Need to get MG Electronics Power Supply repaired...or NOT!?

7812 voltage regulator test results:

w/ Power off and writing facing me

Black lead on the center pin, read lead on the left pin = 1.2mV and it trickled down to 0

Black lead on the center pin, read lead on the right pin = .5mV and it trickled down to a negative number

w/ Power On and writing facing me

Black lead on the center pin, read lead on the left pin = 30V

Black lead on the center pin, read lead on the right pin = 12.04v

I re-tested the D313 for continuity (after the unit has been turned on and off)

There is NO continuity between the base and the emitter or collector

There IS continuity between the emitter and the collector

I retested the corroded diode and it is ok.  The corrosion was giving me a bad reading previously but I scraped it off and the diode shows a voltage reading of .519v in one direction and nothing in the other.

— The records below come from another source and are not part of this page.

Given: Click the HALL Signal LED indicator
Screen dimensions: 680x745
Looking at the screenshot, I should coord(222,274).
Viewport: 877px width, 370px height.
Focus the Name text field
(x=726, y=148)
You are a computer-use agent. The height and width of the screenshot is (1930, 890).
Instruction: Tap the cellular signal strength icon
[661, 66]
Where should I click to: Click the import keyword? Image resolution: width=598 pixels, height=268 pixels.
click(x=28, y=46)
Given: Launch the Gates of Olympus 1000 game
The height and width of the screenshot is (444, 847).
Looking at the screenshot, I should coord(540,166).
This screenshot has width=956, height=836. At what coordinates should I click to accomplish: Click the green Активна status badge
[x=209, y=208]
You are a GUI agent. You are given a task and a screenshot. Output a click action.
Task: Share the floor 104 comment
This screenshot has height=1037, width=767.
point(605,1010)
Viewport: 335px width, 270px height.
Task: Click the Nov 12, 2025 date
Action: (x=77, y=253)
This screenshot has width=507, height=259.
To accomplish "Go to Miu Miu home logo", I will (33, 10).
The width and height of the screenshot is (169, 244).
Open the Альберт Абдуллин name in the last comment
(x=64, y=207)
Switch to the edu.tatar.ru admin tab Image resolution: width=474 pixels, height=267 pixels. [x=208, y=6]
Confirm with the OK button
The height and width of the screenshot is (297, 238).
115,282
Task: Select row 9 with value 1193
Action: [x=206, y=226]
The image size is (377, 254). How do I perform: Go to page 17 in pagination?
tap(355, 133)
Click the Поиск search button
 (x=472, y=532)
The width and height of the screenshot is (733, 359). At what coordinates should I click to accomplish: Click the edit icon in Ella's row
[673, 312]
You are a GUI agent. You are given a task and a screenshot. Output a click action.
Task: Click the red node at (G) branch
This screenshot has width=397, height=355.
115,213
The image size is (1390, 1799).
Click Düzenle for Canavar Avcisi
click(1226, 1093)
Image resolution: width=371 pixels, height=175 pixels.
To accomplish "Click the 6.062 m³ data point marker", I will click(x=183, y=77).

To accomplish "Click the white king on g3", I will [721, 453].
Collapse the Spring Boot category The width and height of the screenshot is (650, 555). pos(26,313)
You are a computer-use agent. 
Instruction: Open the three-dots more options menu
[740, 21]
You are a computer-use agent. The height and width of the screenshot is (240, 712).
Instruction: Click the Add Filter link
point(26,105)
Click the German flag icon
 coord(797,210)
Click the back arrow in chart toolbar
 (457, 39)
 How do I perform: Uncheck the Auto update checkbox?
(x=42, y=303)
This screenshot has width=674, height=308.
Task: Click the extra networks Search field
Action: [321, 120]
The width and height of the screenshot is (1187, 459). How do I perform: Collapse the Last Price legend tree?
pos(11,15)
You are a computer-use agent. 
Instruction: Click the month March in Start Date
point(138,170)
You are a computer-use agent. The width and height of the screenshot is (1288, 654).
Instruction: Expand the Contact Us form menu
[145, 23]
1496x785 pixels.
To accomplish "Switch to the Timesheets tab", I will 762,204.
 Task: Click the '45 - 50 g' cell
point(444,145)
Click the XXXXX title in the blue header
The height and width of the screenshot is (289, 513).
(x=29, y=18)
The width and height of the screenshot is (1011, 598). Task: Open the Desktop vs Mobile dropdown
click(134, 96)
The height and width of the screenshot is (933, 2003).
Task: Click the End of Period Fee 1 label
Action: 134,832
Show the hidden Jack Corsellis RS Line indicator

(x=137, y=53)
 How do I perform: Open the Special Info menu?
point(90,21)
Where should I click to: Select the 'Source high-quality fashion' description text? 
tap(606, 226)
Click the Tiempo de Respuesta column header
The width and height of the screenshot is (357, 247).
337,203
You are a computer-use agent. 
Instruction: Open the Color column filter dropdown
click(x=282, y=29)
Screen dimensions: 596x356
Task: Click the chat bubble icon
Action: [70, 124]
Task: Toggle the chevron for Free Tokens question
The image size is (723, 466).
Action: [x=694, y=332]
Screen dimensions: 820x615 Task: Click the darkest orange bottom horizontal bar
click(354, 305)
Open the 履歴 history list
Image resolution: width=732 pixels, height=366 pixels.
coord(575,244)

All sounds good and normal except the D313. We need to test that one out of circuit and verify if it is good or bad.

At some point I mistyped Read when I meant to type Red. I mention it so that we don't start a new convention for what is the correct nomenclature.  Sorry about that. I always try to proofread but at 1:30 AM I may miss things.

John

John,

I have been following your steps in helping to solve this issue with great interest.  I wish that I could be of more help, but my days of being a technician and doing any real heavy device debugging are sadly for behind me.  I tend to fix broken equipment by buying a replacement.  To that end, my search skills have have found a couple of replacement power supplies (same brand - one for 99.00 and free shipping).  Let me know if you need any details.

I am (and always have been) in absolute awe of people who can fix broken gear and save it from the trash.  I seem to have a phobic thing that prevents me from opening up anything.  With a schematic and plenty of time, I have a fairly good chance of figuring it out.  But my running 'blind' skills are severely lacking.

Best of luck guys!  I will continue to follow along, and who knows, maybe I will come up with some way to help.

Hi Matt,

I tried following the thread and it's hard to follow, but it got me wondering, does slot car racing need such a supply?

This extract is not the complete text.